Now, take the above example and extend the failure from the K2.net 2003 service to the actual server. Assume the actual server lost all power due to a power supply failure. The NLB service detects that a node has disappeared; it tries by default for 5 seconds to contact this failed node. Failing that it proceeds to the convergence state and once converged it will re-route any traffic being fielded by that server to the remaining server node in the NLB. This entire process can take up to 8 seconds, but it is now an example of high availability of sorts and it is implementing a type of failover. This failover only works for the situation where the actual network load balance service fails to communicate with the hosts via its heartbeat.
 
 
Hardware Planning for K2.net 2003
This section outlines the recommended hardware specifications of the machine(s) to host the various components of K2.net 2003.

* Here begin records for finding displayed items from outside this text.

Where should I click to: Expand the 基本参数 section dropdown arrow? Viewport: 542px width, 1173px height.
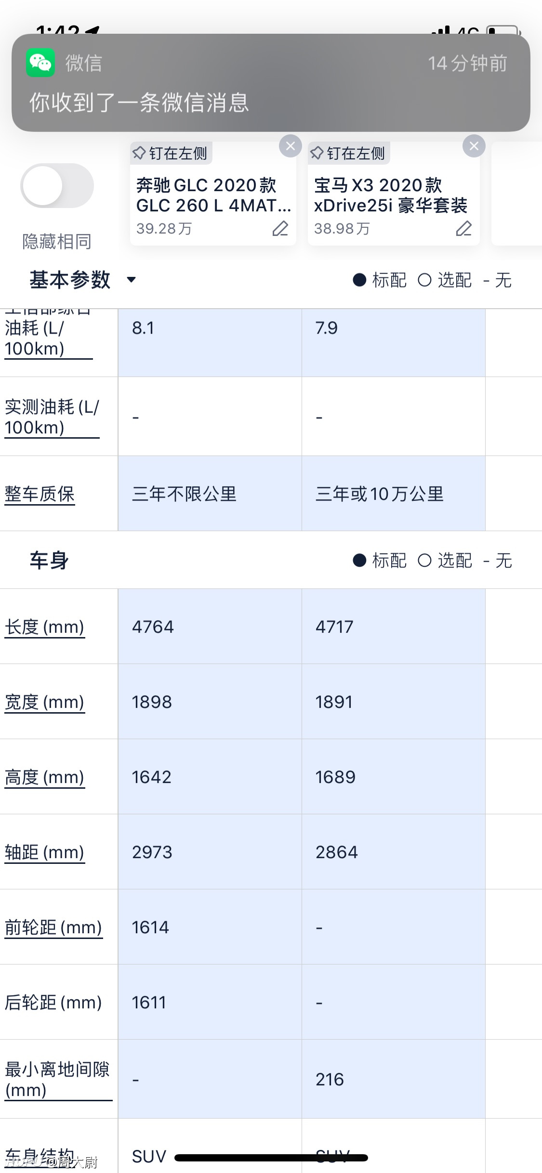click(x=131, y=280)
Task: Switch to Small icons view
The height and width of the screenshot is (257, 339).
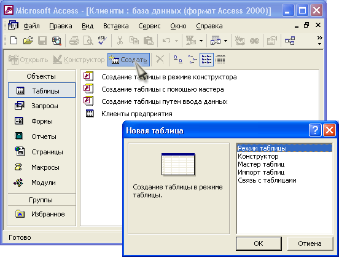Action: [192, 59]
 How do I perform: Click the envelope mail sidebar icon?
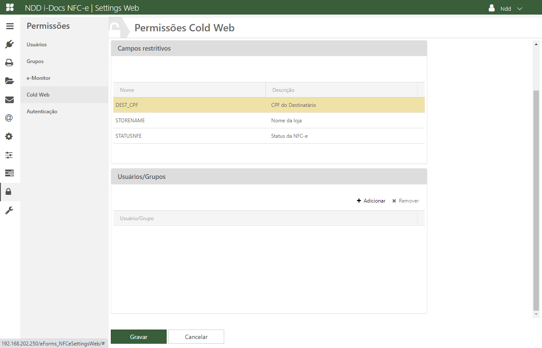9,100
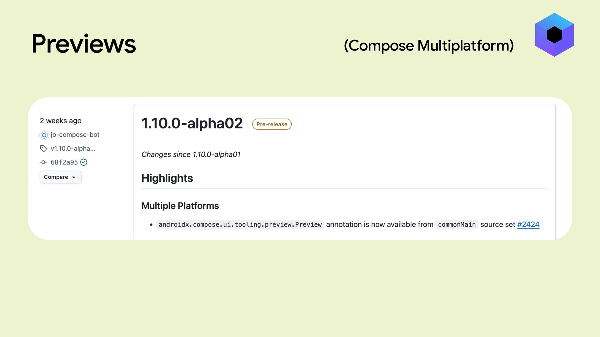
Task: Click the "2 weeks ago" timestamp
Action: 61,121
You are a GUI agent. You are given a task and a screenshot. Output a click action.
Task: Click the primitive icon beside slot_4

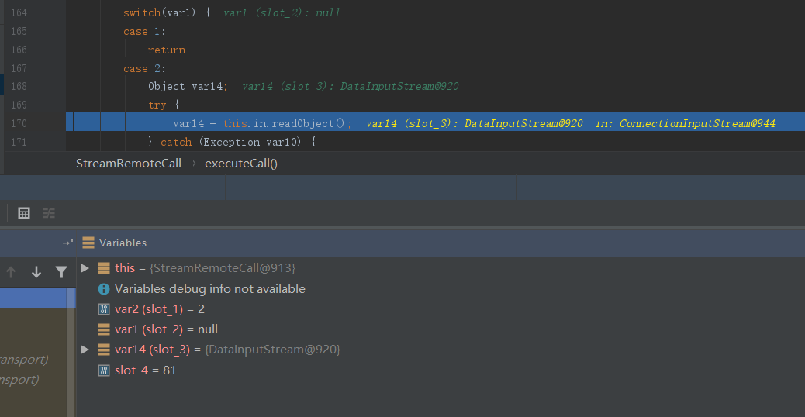point(104,370)
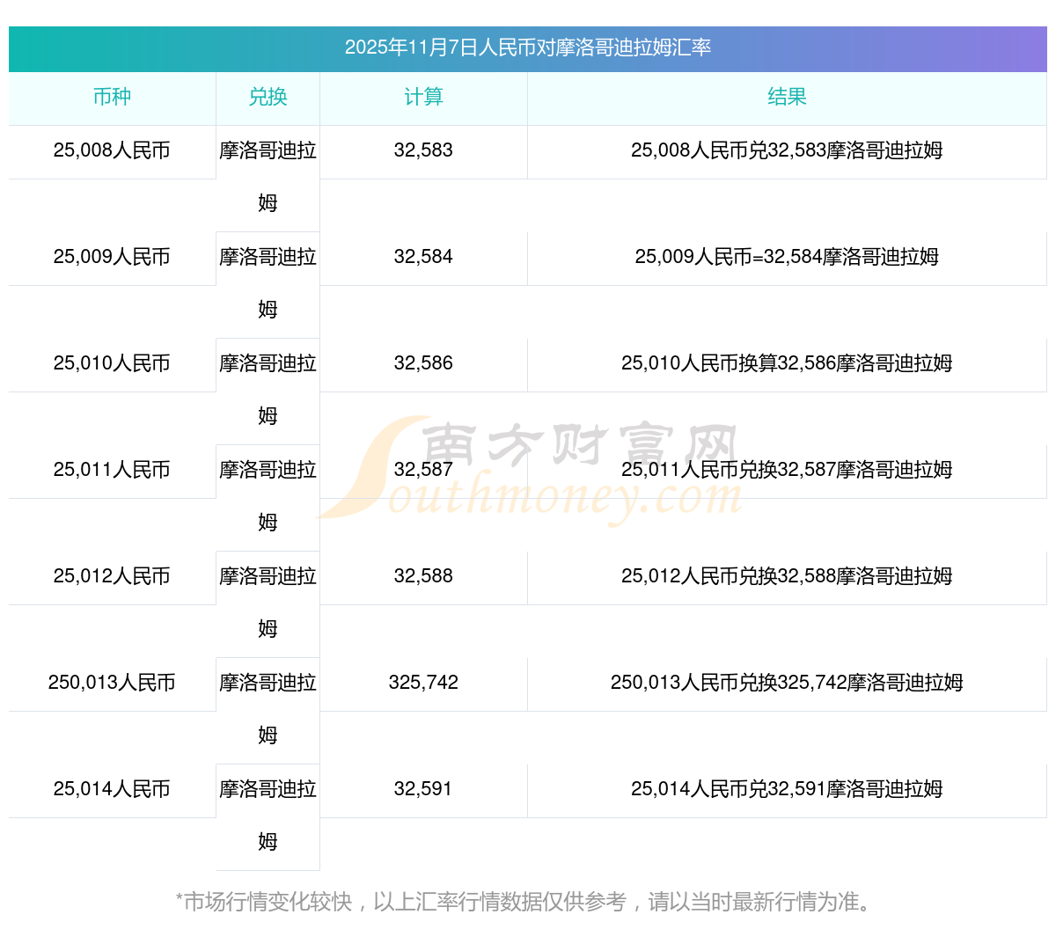Click the 结果 column header
Screen dimensions: 1056x929
(787, 98)
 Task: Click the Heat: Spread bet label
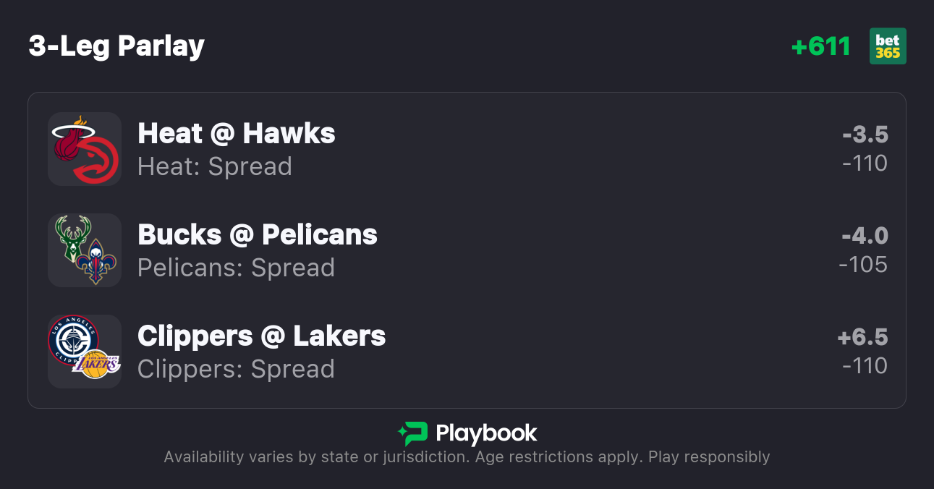coord(214,166)
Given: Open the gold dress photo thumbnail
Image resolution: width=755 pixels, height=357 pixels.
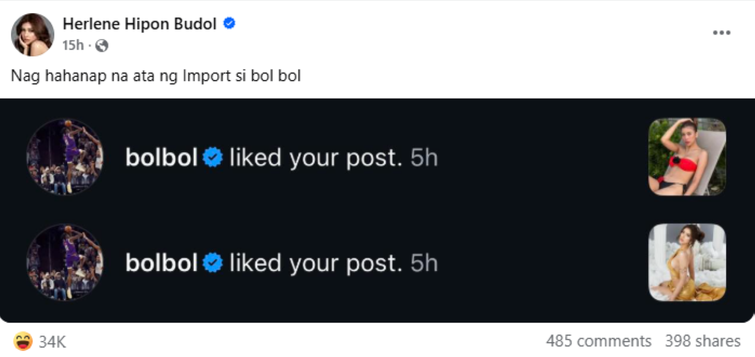Looking at the screenshot, I should click(x=687, y=262).
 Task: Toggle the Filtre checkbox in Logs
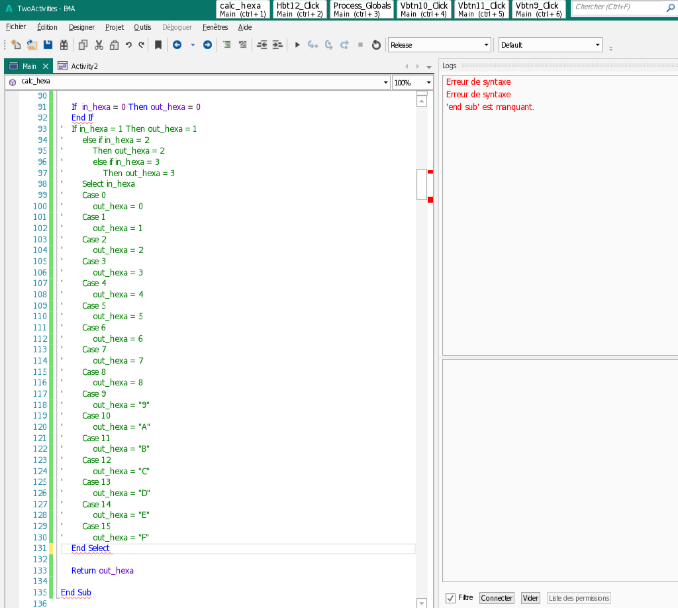pos(451,597)
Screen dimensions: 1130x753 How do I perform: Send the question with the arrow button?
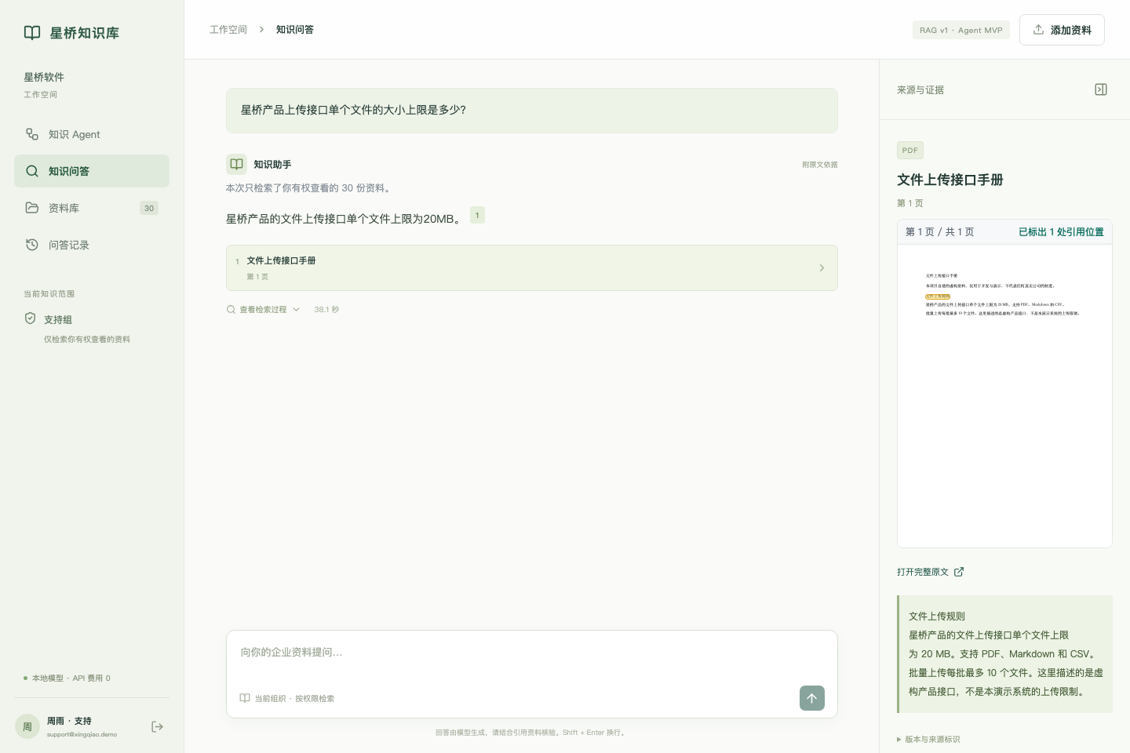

With reference to the diagram above, there are essentially three tiers that must be considered when planning or scaling a K2.net 2003 implementation.
 
 
SQL Database Tier
On the SQL Database tier (light blue), it is highly recommended that the SQL Database tier be put on physically separate machines from the K2.net Server tier and IIS Web Server tier. In this tier, the focus falls on both machine memory and CPU power, or the number of CPU's. As K2.net workflow execution involves significant database activity, it is essential that the database server's hardware meets or exceeds the machine hardware specifications recommended for machines in the K2.net Server tier.
 
The SQL Database storage sizing depends on the number of workflows, complexity level of each workflow, the expected number of instances, the number of data fields defined in each process instance, etc. Please use the Data Size Estimator Excel worksheet to get an estimation of your database needs.
 
 
K2.net Server Tier
The processing power need of the K2.net Server tier (green) relates directly to the volume of concurrent processes and worklist calls which workflow users initiate.
 
In other words, a single CPU may easily handle thousands of concurrent workflow users if they rarely generate processes or open worklist items. This, of course, is highly unlikely. It is therefore important to understand that the sizing of the K2.net Server tier depends on the volume of processes generated by the connected users and not necessarily the number of connected users. On K2.net Server tier, the focus is always on the number of CPUs and their combined processing power for rapid execution of workflow and work item requests. Generally, a single CPU will be able to support up to 250 concurrent workflow users.
 
Generally, for a cluster or NLB, each individual machine's processing power should be strong enough to hold 100% load should one fail. To explain this, consider the K2.net Server example of 3 servers. If all of these servers run at 60% and a single server were to fail, half of the 60% load on the failed server would be transferred to the other 2 servers, which would now both need to run at 90% each until the failed server was brought back on line. Bear in mind that the more servers, the higher the tax on the CPU for the NLB algorithm so this is not an exact science.
 
  
IIS Web Server Tier
What one should not forget though is the IIS tier (Web Server). The IIS sizing depends on the number of users concurrently connected through one IIS node to a K2.net Server. On the IIS tier, focus falls more on both machine memory and CPU power, or the number of CPUs. The K2.net connection is created and maintained in memory on this tier, and all worklist items are cached and rendered through IIS to the web client.
 
Remember that in IIS is it very important to find a balance between caching and serving new pages and the Workspace is dynamic and will generally change regularly. Also, by default IIS will not take more than half of the available RAM, this can be modified by editing the IIS metabase, but it is not recommended and does not form part of this document.